Similar cautions have been issued under the 1978 Special Presidential
Commissions of Inquiry Act in relation to the findings of the Lalith
Athulathmudali Commission. Basic principles were laid down. Once
allegations are made against an affected person by investigators of the
Commission, the Commission should itself question him.
Handing over this responsibility to the team of police officers
authorised to investigate and record the testimony of persons is not
sufficient. It cannot be said that it would be impracticable for the
Commission itself to hear and interrogate large numbers of individuals.
Any affected person implicated by the findings of the investigators
ought to have been so informed and heard before any recommendation was
made on such findings.
Remedying the public deficit of trust
Properly mindful of these cautionary principles, members of the Commission of Inquiry into the Treasury Bond Issuance have vigorously refuted the claim that any action was taken against any individual based on directives issued by it. That would be a direct violation of the principles of natural justice, it has declared.

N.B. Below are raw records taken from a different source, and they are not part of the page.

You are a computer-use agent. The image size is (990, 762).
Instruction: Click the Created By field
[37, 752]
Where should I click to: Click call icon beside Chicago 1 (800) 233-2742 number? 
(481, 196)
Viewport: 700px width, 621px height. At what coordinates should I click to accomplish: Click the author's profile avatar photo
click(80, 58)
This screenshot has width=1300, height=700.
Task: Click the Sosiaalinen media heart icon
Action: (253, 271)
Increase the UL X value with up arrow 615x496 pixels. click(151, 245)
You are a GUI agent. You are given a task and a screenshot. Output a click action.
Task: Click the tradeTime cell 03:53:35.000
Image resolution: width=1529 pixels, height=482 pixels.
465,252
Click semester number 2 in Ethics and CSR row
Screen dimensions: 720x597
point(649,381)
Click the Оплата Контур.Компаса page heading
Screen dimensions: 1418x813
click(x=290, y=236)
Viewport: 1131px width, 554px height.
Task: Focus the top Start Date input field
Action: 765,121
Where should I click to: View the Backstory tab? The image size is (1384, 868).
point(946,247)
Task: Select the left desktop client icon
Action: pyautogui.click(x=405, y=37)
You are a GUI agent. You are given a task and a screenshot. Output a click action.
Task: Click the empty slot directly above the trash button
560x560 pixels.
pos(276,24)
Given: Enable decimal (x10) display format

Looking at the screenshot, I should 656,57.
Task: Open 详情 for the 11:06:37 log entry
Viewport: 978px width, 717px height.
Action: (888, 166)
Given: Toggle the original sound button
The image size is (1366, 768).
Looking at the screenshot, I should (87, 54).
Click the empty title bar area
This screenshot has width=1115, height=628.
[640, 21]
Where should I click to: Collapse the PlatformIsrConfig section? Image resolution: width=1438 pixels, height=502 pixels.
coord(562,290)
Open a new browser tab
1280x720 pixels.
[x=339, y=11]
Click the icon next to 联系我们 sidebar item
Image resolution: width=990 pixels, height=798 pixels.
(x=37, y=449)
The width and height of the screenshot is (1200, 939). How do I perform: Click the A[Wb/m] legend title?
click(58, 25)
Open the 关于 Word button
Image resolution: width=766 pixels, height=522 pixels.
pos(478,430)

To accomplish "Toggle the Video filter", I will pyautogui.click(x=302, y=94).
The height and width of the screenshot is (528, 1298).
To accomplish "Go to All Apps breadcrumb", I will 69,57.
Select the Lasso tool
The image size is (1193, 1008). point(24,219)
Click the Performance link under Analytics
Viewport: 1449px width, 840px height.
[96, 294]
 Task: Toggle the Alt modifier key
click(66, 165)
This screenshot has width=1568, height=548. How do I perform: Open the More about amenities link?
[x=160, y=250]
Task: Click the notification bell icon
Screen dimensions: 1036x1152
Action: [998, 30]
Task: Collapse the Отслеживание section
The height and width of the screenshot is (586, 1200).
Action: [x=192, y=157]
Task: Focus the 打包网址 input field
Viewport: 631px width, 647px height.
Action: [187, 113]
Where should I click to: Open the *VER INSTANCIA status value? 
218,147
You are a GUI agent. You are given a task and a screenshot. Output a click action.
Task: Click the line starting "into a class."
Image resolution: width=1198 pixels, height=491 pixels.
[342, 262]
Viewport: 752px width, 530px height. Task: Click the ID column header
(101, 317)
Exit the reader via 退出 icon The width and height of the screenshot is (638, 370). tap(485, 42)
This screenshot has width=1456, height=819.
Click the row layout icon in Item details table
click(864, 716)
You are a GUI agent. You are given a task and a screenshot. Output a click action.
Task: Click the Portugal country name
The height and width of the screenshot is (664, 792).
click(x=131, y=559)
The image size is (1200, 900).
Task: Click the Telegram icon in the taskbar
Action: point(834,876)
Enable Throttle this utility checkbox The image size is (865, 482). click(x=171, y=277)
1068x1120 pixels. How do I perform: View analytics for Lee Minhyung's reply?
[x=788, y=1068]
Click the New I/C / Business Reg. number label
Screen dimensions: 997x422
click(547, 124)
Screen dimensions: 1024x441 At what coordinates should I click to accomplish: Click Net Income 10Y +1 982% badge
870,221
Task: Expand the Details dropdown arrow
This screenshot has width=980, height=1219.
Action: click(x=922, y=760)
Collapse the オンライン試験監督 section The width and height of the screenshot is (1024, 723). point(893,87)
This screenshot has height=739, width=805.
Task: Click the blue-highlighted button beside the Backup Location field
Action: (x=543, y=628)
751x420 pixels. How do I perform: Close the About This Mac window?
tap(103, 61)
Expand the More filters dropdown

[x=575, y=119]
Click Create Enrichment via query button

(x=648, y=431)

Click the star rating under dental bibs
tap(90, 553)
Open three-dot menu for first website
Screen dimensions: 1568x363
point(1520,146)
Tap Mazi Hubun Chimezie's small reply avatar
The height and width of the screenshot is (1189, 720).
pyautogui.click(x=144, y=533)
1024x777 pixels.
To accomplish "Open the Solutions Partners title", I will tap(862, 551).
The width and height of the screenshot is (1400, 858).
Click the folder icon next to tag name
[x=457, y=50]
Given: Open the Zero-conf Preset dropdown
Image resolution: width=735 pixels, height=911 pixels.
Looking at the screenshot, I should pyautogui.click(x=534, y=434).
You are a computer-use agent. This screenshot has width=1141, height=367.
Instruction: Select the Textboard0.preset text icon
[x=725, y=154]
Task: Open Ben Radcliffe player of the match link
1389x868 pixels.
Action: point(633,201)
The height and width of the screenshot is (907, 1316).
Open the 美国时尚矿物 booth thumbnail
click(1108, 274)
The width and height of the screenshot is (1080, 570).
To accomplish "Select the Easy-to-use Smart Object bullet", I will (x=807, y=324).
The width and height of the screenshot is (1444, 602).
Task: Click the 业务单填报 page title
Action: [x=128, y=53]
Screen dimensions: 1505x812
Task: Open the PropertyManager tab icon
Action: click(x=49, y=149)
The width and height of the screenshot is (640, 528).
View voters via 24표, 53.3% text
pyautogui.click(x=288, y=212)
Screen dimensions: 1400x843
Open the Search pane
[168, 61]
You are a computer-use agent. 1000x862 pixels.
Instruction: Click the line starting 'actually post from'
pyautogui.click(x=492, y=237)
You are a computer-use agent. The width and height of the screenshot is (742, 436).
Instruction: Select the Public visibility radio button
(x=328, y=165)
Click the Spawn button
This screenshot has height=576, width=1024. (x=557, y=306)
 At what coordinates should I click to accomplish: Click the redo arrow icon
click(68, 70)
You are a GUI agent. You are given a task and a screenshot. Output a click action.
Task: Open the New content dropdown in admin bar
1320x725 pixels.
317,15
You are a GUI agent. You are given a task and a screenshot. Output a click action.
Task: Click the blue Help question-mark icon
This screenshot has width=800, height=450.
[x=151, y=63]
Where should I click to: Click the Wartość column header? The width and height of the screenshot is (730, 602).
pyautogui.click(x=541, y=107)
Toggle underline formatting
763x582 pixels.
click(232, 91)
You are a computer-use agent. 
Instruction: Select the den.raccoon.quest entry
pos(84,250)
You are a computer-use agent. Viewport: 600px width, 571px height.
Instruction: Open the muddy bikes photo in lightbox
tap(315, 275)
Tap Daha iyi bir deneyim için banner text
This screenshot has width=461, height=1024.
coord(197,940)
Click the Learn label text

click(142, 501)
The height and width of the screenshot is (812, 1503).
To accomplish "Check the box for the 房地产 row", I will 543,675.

All in all, these controversies give rise to interesting and even amusing conversations. But even at this late stage, there is need for a sober re-evaluation of precisely how that exhilarating electoral ‘yahapalanaya’ moment in 2015 could have led to this week’s most disturbing of occurrences. Posters pasted on the city walls hailing the Prime Minister as a hero for ‘deigning’ to appear before the Commission does not suffice to address the public deficit of trust in the Government.
Without question, that must be remedied urgently.